RECORDS TO USE START
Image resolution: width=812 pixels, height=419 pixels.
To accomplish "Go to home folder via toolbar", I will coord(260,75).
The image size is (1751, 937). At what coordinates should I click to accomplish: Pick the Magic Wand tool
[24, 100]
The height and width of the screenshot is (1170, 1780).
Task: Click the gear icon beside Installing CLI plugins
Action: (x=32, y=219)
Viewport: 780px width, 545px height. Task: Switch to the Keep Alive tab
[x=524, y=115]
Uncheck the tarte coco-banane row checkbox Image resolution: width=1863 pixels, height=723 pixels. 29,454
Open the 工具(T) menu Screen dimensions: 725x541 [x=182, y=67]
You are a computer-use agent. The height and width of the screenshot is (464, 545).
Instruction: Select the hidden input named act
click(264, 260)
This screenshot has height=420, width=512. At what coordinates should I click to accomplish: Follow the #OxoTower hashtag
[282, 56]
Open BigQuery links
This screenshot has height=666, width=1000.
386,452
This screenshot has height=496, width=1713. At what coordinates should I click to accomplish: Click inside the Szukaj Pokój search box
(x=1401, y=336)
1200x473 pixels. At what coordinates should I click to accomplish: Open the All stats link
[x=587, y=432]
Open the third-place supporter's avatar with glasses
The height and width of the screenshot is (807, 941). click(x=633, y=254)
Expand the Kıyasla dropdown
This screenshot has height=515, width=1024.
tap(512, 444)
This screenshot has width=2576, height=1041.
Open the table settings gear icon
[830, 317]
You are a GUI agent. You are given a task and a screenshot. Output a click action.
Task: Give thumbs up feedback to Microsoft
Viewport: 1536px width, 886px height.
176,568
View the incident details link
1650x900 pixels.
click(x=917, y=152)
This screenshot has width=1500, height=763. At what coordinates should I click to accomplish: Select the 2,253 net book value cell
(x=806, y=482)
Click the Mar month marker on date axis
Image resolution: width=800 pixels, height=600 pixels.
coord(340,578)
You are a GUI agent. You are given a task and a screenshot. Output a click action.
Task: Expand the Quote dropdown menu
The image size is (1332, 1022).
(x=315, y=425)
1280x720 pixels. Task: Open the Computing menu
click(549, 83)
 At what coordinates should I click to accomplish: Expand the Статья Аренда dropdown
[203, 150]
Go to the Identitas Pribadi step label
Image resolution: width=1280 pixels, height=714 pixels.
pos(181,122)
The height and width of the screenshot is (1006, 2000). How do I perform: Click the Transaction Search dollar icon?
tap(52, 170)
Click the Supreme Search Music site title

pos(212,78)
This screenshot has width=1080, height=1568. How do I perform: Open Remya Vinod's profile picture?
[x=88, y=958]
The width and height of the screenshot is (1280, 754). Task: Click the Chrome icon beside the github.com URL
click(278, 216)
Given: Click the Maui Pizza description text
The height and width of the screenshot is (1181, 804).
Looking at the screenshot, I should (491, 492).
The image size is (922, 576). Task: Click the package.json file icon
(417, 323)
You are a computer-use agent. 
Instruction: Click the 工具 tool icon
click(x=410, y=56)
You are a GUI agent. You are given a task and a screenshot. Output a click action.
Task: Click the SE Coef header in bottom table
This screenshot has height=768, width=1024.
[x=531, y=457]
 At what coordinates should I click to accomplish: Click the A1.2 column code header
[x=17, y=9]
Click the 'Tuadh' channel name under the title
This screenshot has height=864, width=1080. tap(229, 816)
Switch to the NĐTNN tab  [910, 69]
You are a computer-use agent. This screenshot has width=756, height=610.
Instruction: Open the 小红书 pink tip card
RECORDS TO USE END
→ WORK TO COMPLETE
After locating the line holding "Given: Click the Maui Pizza description text" above, output exactly that line and every line after it through the line holding "Switch to the NĐTNN". Include nothing else.

→ YOUR SOLUTION
Given: Click the Maui Pizza description text
The height and width of the screenshot is (1181, 804).
Looking at the screenshot, I should (491, 492).
The image size is (922, 576). Task: Click the package.json file icon
(417, 323)
You are a computer-use agent. 
Instruction: Click the 工具 tool icon
click(x=410, y=56)
You are a GUI agent. You are given a task and a screenshot. Output a click action.
Task: Click the SE Coef header in bottom table
This screenshot has height=768, width=1024.
[x=531, y=457]
 At what coordinates should I click to accomplish: Click the A1.2 column code header
[x=17, y=9]
Click the 'Tuadh' channel name under the title
This screenshot has height=864, width=1080. tap(229, 816)
Switch to the NĐTNN tab  [910, 69]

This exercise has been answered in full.